STATED TASK A:
Write out the rows below word for word, from the first row through the line that contains "click(577, 40)".

TEXT TO READ:
----------------

Cross-Sectional Matching Methods

For notational simplicity, let P = P(Z). A prototypical propensity score matching estimator takes the form

$$ {\displaystyle \begin{array}{r}{\widehat{\alpha}}_M=\frac{1}{n_1}\underset{i\in {I}_1\cap {S}_P}{\Sigma}\left[{Y}_{1i}-\widehat{E}\left({Y}_{0i}|D=1,{P}_i\right)\right]\\ {}\\ {}\widehat{E}\left({Y}_{0i}|D=1,{P}_i\right)=\underset{j\in {I}_0}{\Sigma}W\left(i,j\right){Y}_{0j},\end{array}} $$

(5)

where I₁ denotes the set of programme participants, I₀ the set of non-participants, S_P the region of common support (see below for ways of constructing this set). n₁ is the number of persons in the set I₁ ∩ S_P. The match for each participant I ∈ I₁ ∩ S_P is constructed as a weighted average over the outcomes of non-participants, where the weights W(i, j) depend on the distance between P_i and P_j. Define a neighbourhood C(P_i) for each i in the participant sample. Neighbours for i are non-participants j ∈ I₀ for whom P_j ∈ C(P_i). The persons matched to i are those people in set A_i where A_i = {j ∈ I₀| P_j ∈ C(P_i)}. We describe a number of alternative matching estimators below, that differ in how the neighbourhood is defined and in how the weights W (i, j) are constructed.

Alternative Ways of Constructing Matched Outcomes

Nearest-Neighbour Matching

Traditional, pairwise matching, also called nearest-neighbour matching, sets:

$$ C\left({P}_i\right)=\underset{j}{\min}\left\Vert {P}_i-{P}_j\right\Vert, j\in {I}_0. $$

That is, the non-participant with the value of P_j that is closest to P_i is selected as the match and A_i is a singleton set. The estimator can be implemented either matching with or without replacement. When matching is performed with replacement, the same comparison group observation can be used repeatedly as a match. A drawback of matching without replacement is that the final estimate will usually depend on the initial ordering of the treated observations for which the matches were selected.

----------------

THE INPUT:
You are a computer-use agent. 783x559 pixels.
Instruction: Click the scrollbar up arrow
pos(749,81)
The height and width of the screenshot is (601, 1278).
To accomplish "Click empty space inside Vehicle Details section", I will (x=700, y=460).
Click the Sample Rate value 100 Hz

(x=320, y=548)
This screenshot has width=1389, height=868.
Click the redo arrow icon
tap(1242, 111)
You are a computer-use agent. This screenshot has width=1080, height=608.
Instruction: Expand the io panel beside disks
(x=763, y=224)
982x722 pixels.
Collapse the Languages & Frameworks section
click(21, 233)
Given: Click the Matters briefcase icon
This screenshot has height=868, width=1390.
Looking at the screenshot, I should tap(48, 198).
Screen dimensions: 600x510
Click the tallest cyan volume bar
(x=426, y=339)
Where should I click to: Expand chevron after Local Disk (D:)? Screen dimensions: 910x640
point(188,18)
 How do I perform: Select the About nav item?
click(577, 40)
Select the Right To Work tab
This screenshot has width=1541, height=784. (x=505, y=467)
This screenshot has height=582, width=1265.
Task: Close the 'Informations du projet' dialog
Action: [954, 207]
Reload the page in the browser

----------------

STATED TASK B:
Extend the passage on propensity score matching above, picking up after its final sentence.

EXERCISE OUTPUT A:
You are a computer-use agent. 783x559 pixels.
Instruction: Click the scrollbar up arrow
pos(749,81)
The height and width of the screenshot is (601, 1278).
To accomplish "Click empty space inside Vehicle Details section", I will (x=700, y=460).
Click the Sample Rate value 100 Hz

(x=320, y=548)
This screenshot has width=1389, height=868.
Click the redo arrow icon
tap(1242, 111)
You are a computer-use agent. This screenshot has width=1080, height=608.
Instruction: Expand the io panel beside disks
(x=763, y=224)
982x722 pixels.
Collapse the Languages & Frameworks section
click(21, 233)
Given: Click the Matters briefcase icon
This screenshot has height=868, width=1390.
Looking at the screenshot, I should tap(48, 198).
Screen dimensions: 600x510
Click the tallest cyan volume bar
(x=426, y=339)
Where should I click to: Expand chevron after Local Disk (D:)? Screen dimensions: 910x640
point(188,18)
 How do I perform: Select the About nav item?
click(577, 40)

EXERCISE OUTPUT B:
Caliper matching (Cochran and Rubin 1973) is a variation of nearest neighbour matching that attempts to avoid ‘bad’ matches (those for which P_j is far from P_i) by imposing a tolerance on the maximum distance ‖P_i − P_j‖allowed. That is, a match for person i is selected only if ‖P_i − P_j‖ < ε , j ∈ I₀, where ε is a pre-specified tolerance. Treated persons for whom no matches can be found within the caliper are excluded from the analysis, which is one way of imposing a common support condition. A drawback of caliper matching is that it is difficult to know a priori what choice for the tolerance level is reasonable.

Stratification or Interval Matching

In this variant of matching, the common support of P is partitioned into a set of intervals, and average treatment impacts are calculating through simple averaging within each interval. A weighted average of the interval impact estimates, using the fraction of the D = 1 population in each interval for the weights, provides an overall average impact estimate. Implementing this method requires a decision on how wide the intervals should be. Dehejia and Wahba (1999) implement interval matching using intervals that are selected such that the mean values of the estimated P_i and P_j are not statistically different from each other within intervals.

Kernel and Local Linear Matching

More recently developed matching estimators construct a match for each programme participant using a weighted average over multiple persons in the comparison group. Consider, for example, the nonparametric kernel matching estimator, given by

$$ {\widehat{\alpha}}_{KM}=\frac{1}{n_1}\underset{i\in {I}_1}{\Sigma}\left\{{Y}_{1i}-\frac{\sum_{j\in {I}_0}{Y}_{0j}G\left(\frac{P_j-{P}_i}{a_n}\right)}{\sum_{k\in {I}_0}G\left(\frac{P_k-{P}_i}{a_n}\right)}\right\} $$

where G( ) is a kernel function and an is a bandwidth parameter. (See Heckman et al. 1997a, b, 1998a, b and Heckman et al., 1998a, b.) In terms of Eq. (5), the weighting function, W(i,j), is equal to

$$ \frac{G\left(\frac{P_j-{P}_i}{a_n}\right)}{\sum_{k\in {I}_0}G\left(\frac{P_k-{P}_i}{a_n}\right)}. $$

For a kernel function bounded between − 1 and 1, the neighbourhood is

$$ C\left({P}_i\right)=\left\{\left|\frac{P_i-{P}_j}{a_n}\right|\le 1\right\},j\in {I}_0. $$

Under standard conditions on the bandwidth and kernel,

$$ \frac{\sum_{j\in {I}_0}{Y}_{0j}G\left(\frac{P_j-{P}_i}{a_n}\right)}{\sum_{k\in {I}_0}G\left(\frac{P_k-{P}_i}{a_n}\right)} $$

is a consistent estimator of E(Y₀| D = 1, P_i). (Specifically, we require that G(·) integrates to one, has mean zero and that a_n → 0 as n → ∞ and na_n → ∞: One example of a kernel function is the quartic kernel, given by \( G(s)=\frac{15}{16}{\left({s}^2-1\right)}^2 \) if |s| < 1, G(s) = 0 otherwise.)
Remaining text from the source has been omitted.